▶ [What is needed]:
Each line of the listing, apart from the pictures, is to be printed exactly.

[Start of Attachment]

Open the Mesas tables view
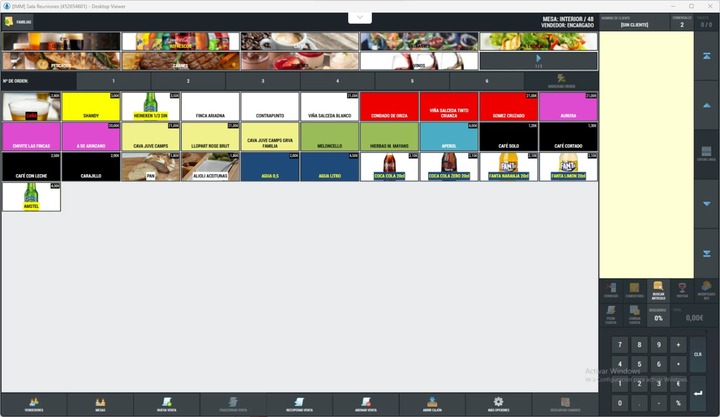98,404
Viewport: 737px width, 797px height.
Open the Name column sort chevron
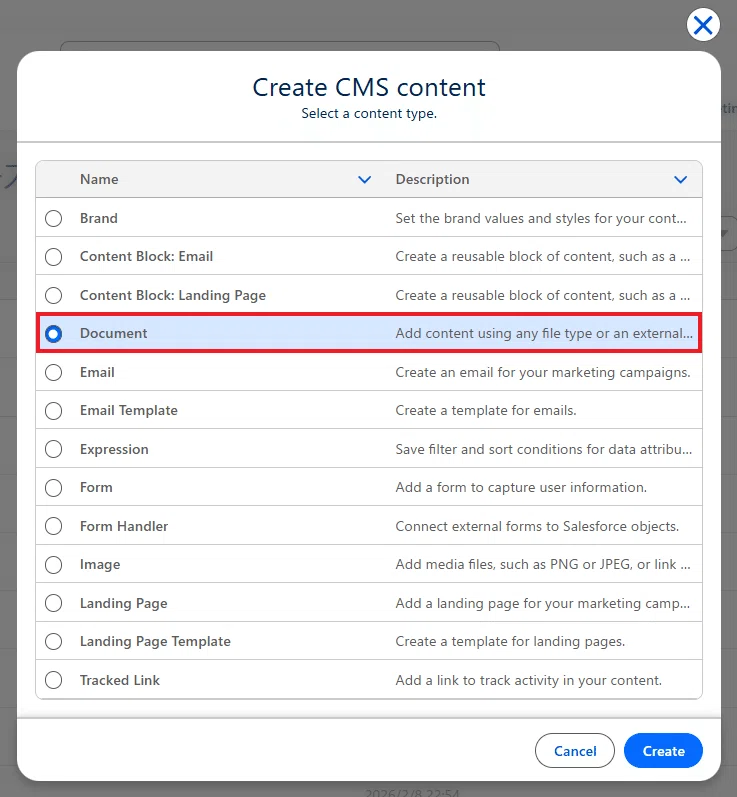364,179
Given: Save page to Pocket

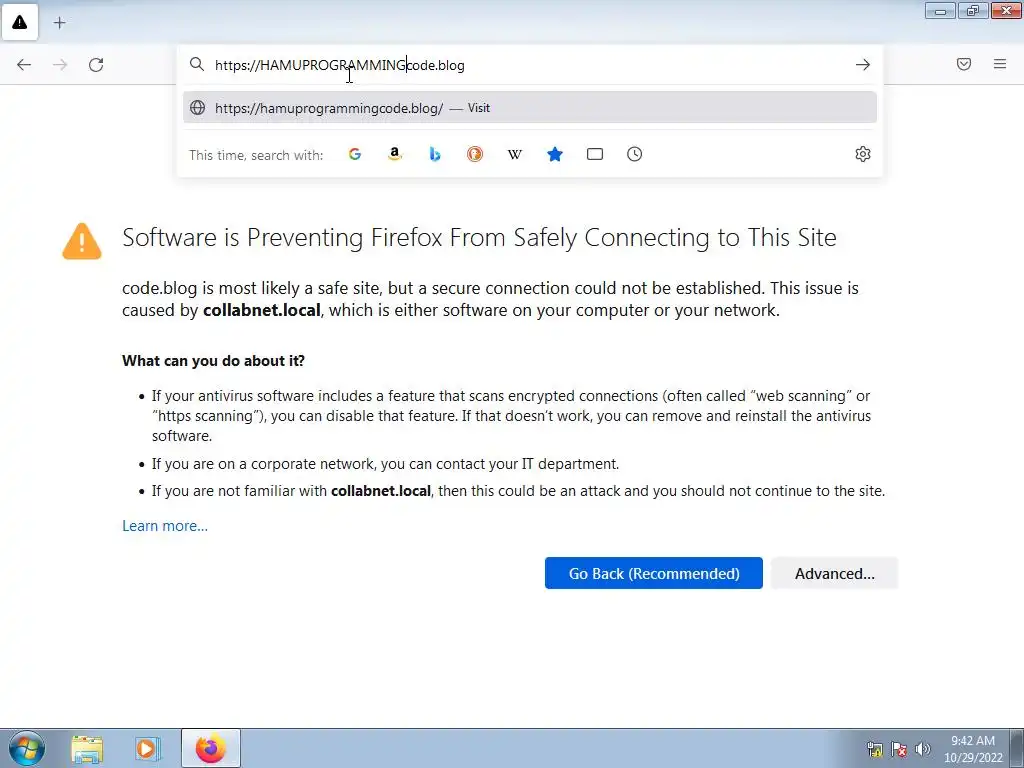Looking at the screenshot, I should 964,65.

[End of Attachment]

▶ [Solution to this task]:
Open the Mesas tables view
98,404
Viewport: 737px width, 797px height.
Open the Name column sort chevron
364,179
Given: Save page to Pocket

Looking at the screenshot, I should 964,65.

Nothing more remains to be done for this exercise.